• WHAT YOU NEED TO DO: Any pictures in the records below must be left out when you repeat the lines from the line containing "Click the played portion of the seek bar" through the line containing "You are a computer-use" exactly.
━━━ RECORDS PROVIDED ━━━
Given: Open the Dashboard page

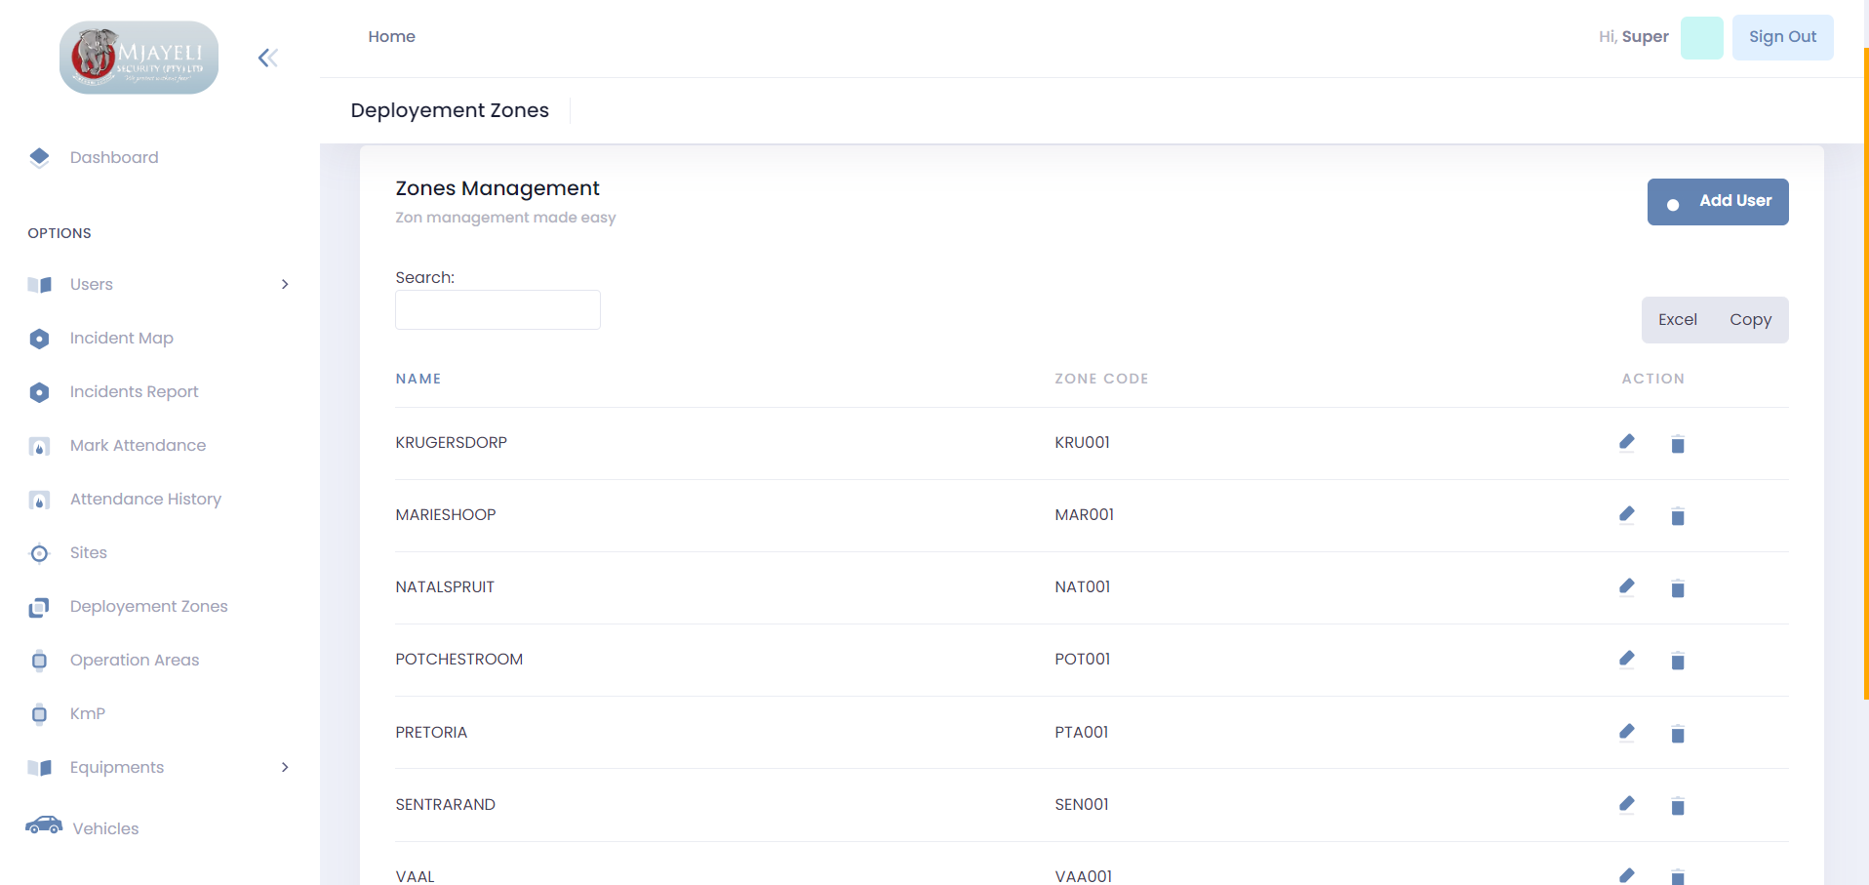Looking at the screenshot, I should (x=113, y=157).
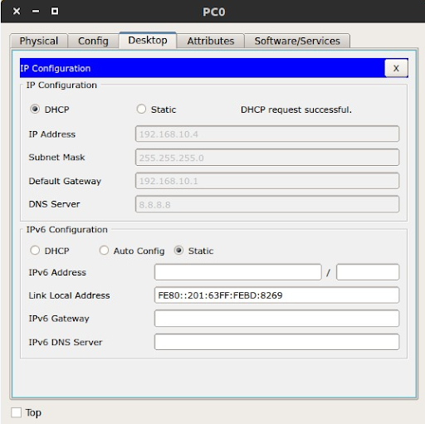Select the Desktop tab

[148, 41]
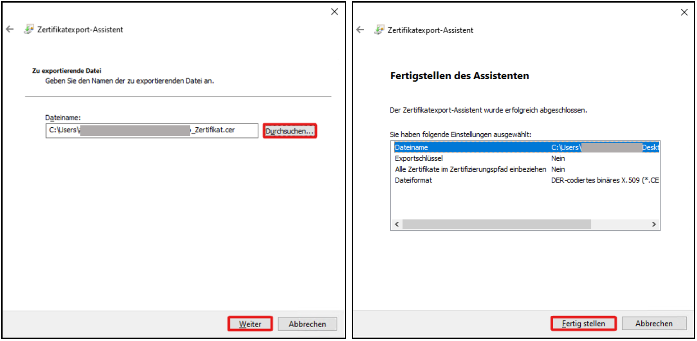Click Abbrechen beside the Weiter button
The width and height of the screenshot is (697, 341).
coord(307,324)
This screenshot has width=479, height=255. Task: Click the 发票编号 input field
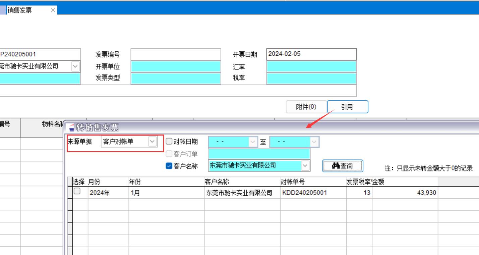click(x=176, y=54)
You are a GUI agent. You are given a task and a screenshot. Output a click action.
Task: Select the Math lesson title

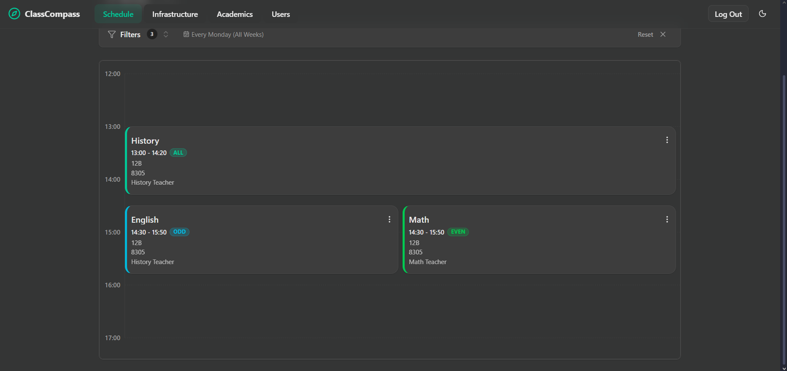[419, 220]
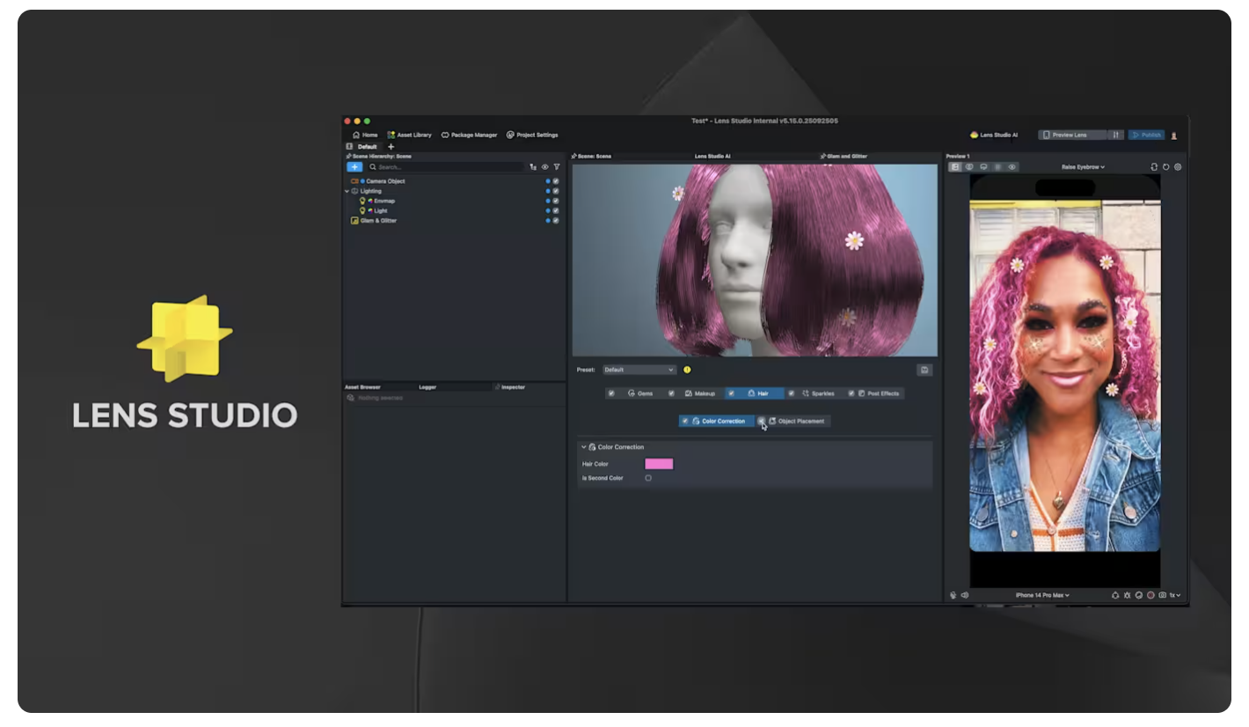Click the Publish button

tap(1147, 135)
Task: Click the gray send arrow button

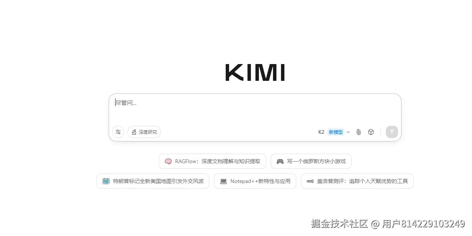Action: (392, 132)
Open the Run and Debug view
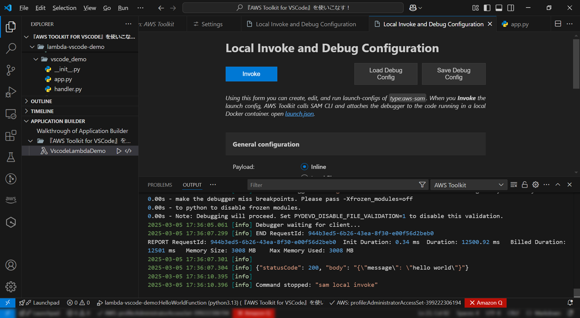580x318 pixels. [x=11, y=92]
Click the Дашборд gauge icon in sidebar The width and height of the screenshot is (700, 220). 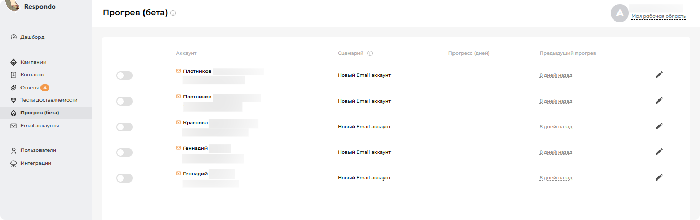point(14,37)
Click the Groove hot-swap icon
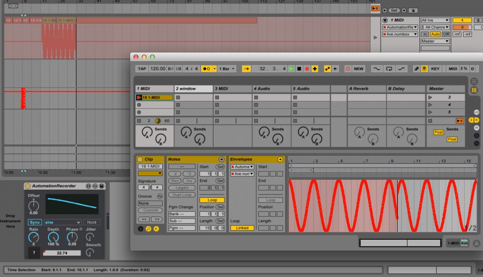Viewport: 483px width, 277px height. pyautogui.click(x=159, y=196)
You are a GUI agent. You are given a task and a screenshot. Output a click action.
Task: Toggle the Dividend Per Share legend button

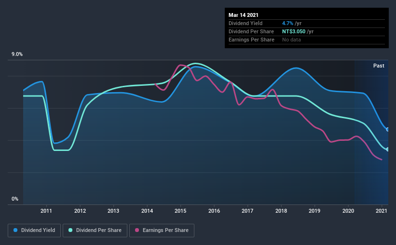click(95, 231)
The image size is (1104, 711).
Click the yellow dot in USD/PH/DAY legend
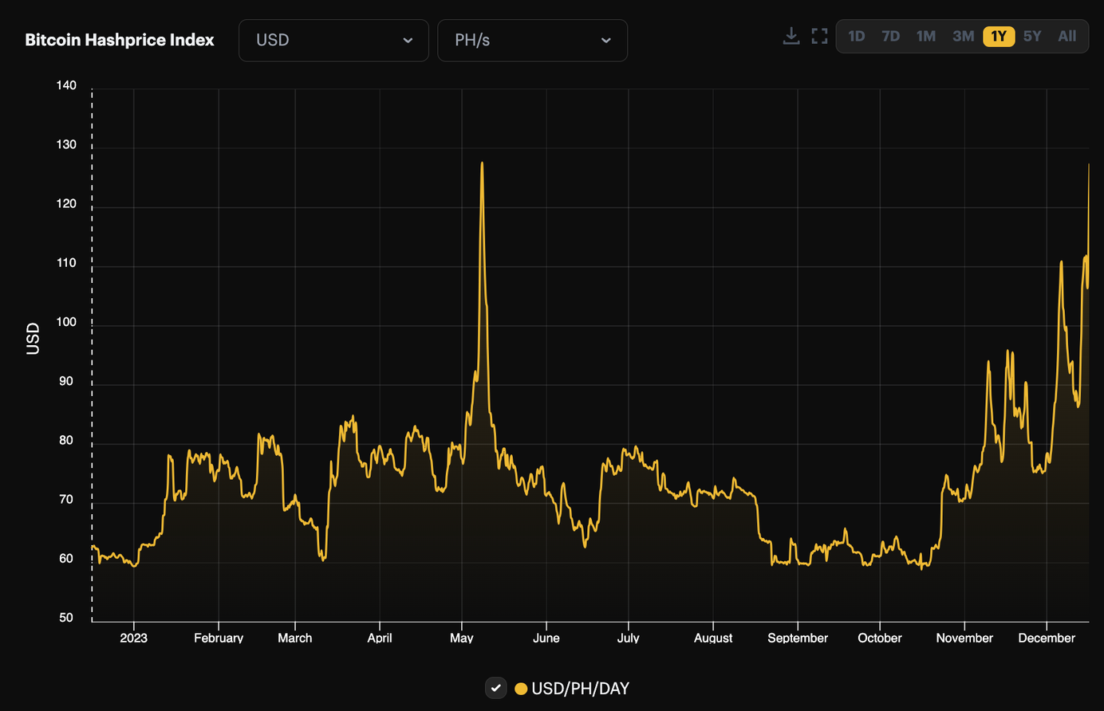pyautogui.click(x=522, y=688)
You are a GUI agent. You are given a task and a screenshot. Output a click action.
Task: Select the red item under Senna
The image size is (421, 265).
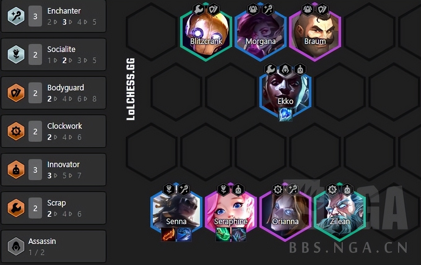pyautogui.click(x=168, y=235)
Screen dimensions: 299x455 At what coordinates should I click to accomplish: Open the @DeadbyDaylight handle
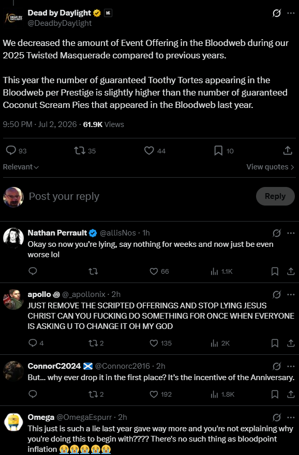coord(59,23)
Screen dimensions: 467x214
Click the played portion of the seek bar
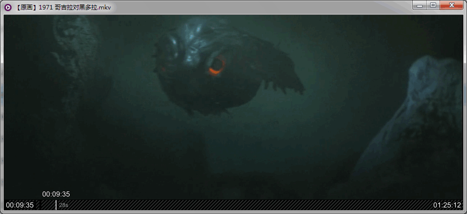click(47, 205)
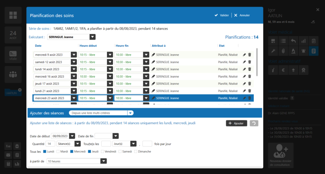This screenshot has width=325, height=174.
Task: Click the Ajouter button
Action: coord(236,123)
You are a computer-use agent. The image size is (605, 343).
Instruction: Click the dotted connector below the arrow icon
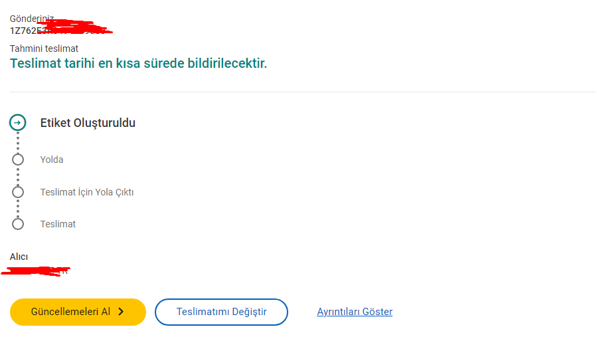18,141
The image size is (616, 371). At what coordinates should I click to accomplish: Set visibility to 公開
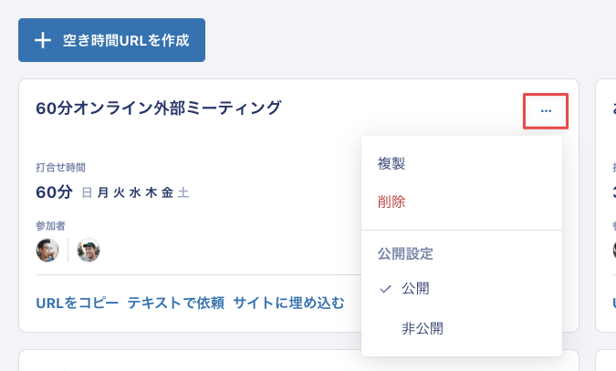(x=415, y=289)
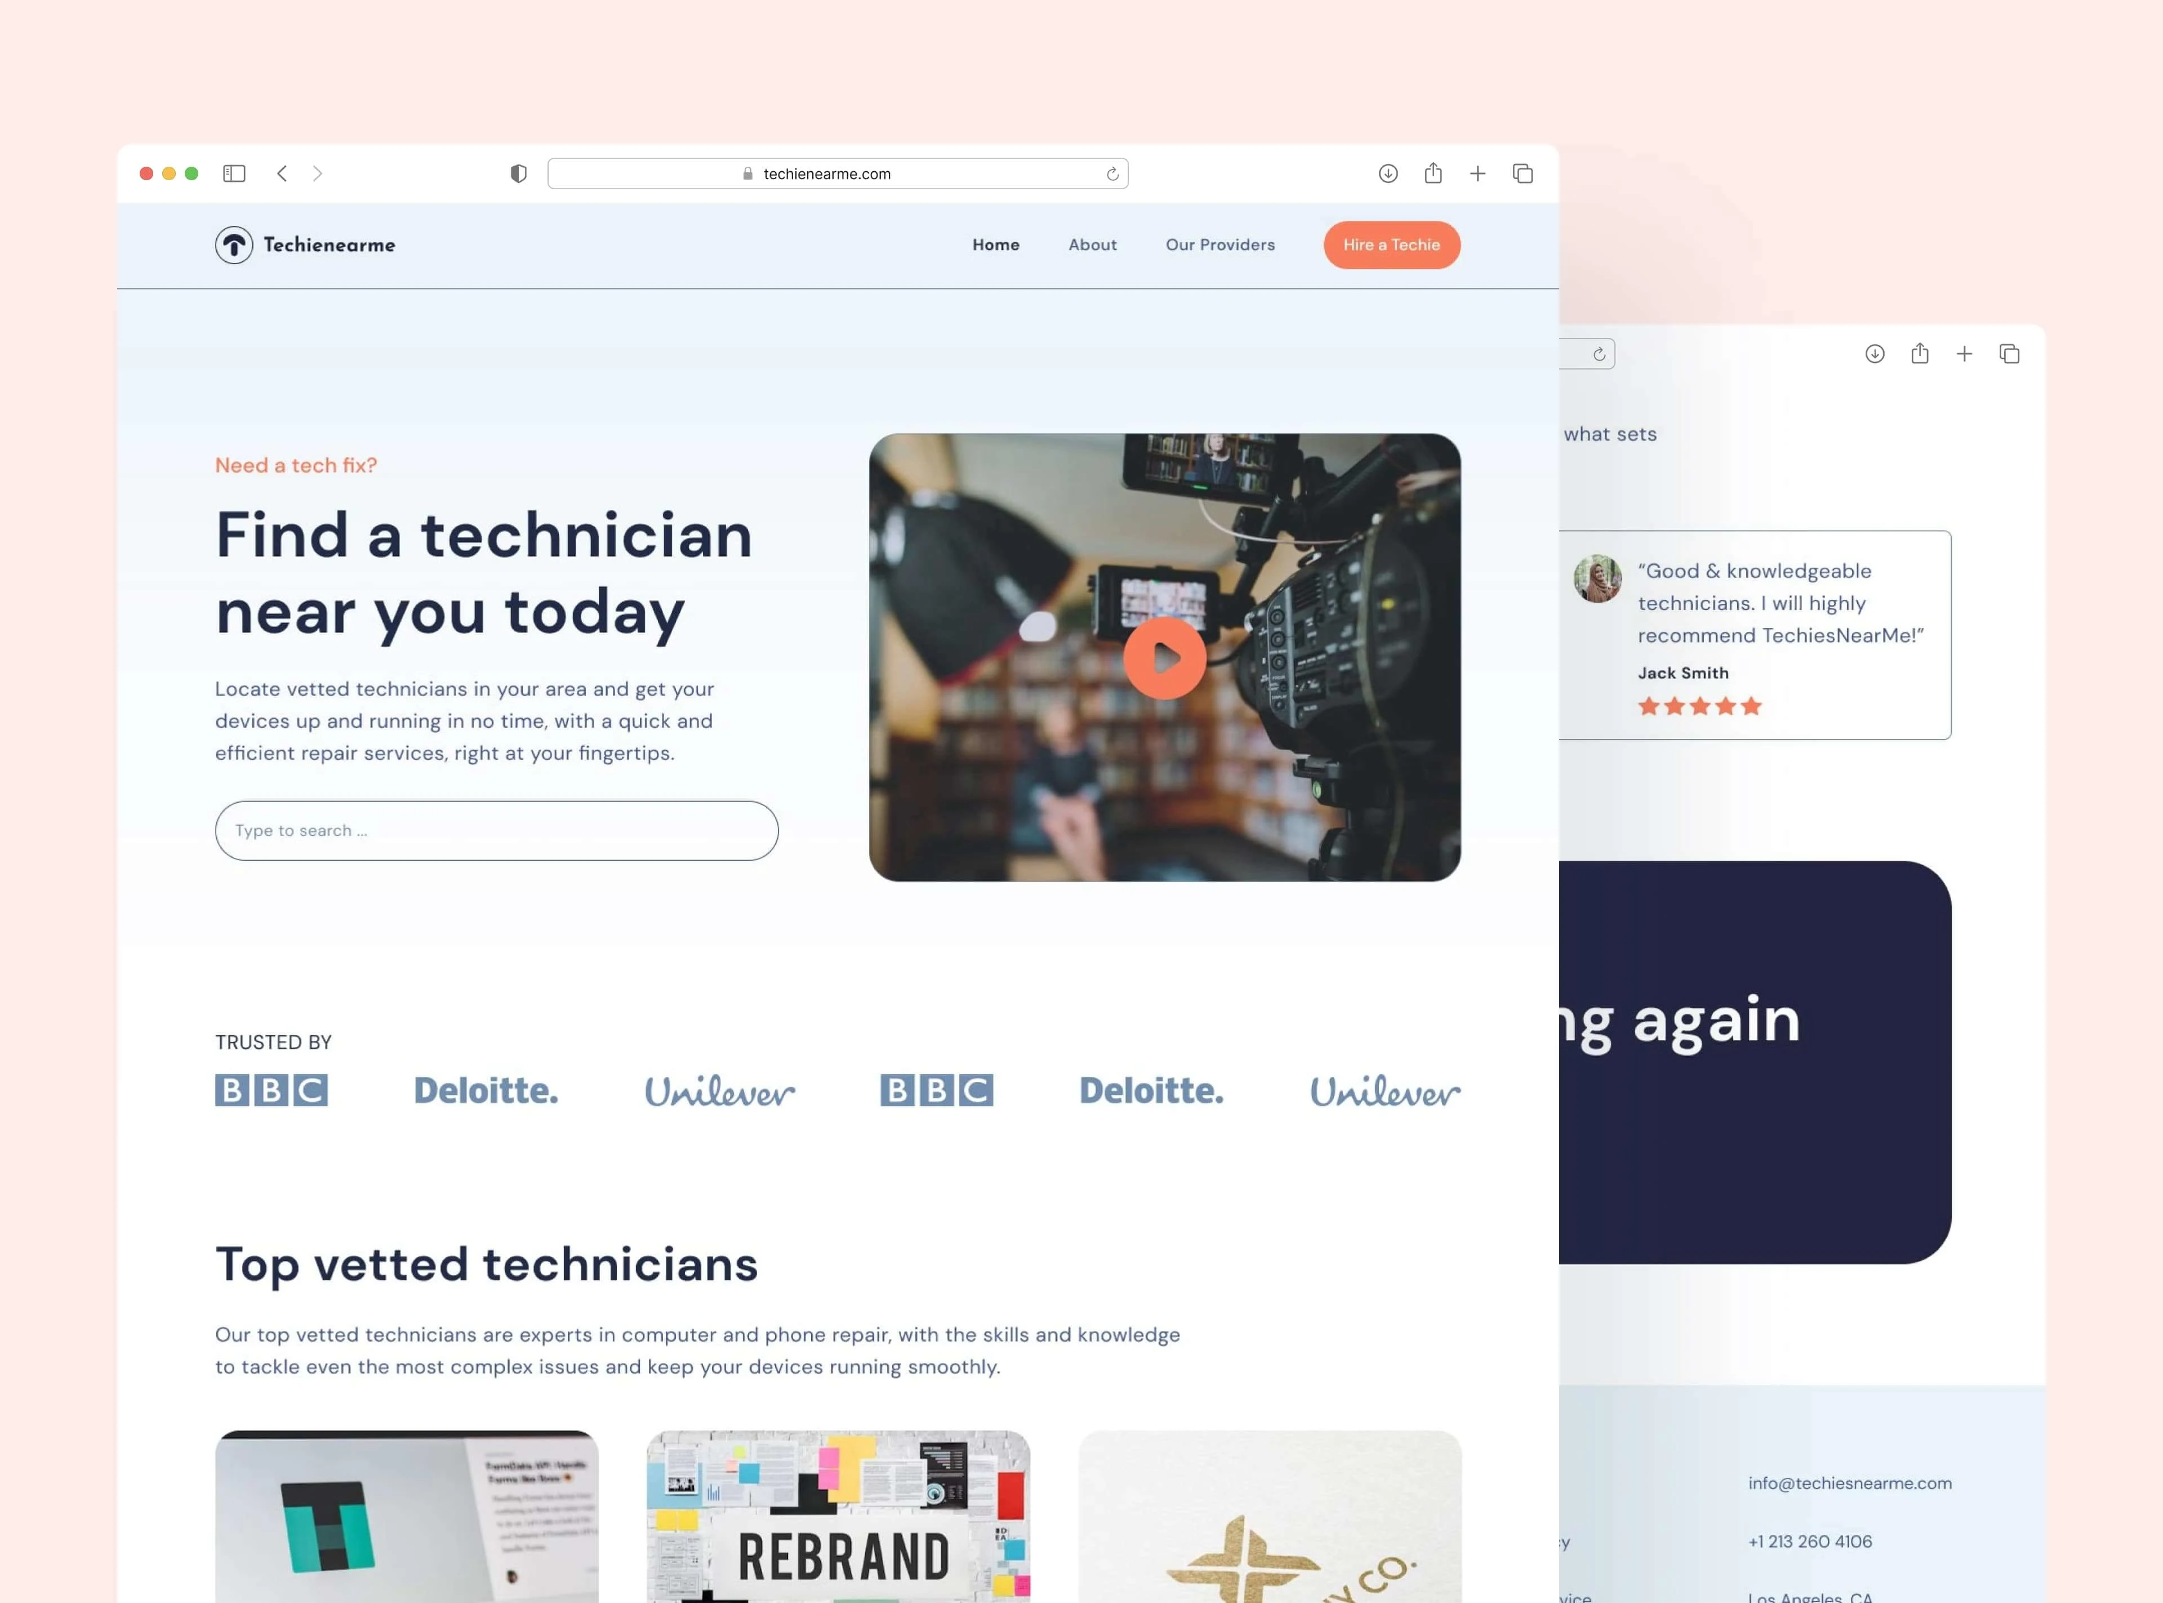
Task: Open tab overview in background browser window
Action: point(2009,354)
━━━
• RESULT FOR THIS TASK:
Click the played portion of the seek bar
click(47, 205)
This screenshot has width=325, height=174.
Task: Click the Ajouter button
Action: coord(236,123)
You are a computer-use agent. The image size is (605, 343).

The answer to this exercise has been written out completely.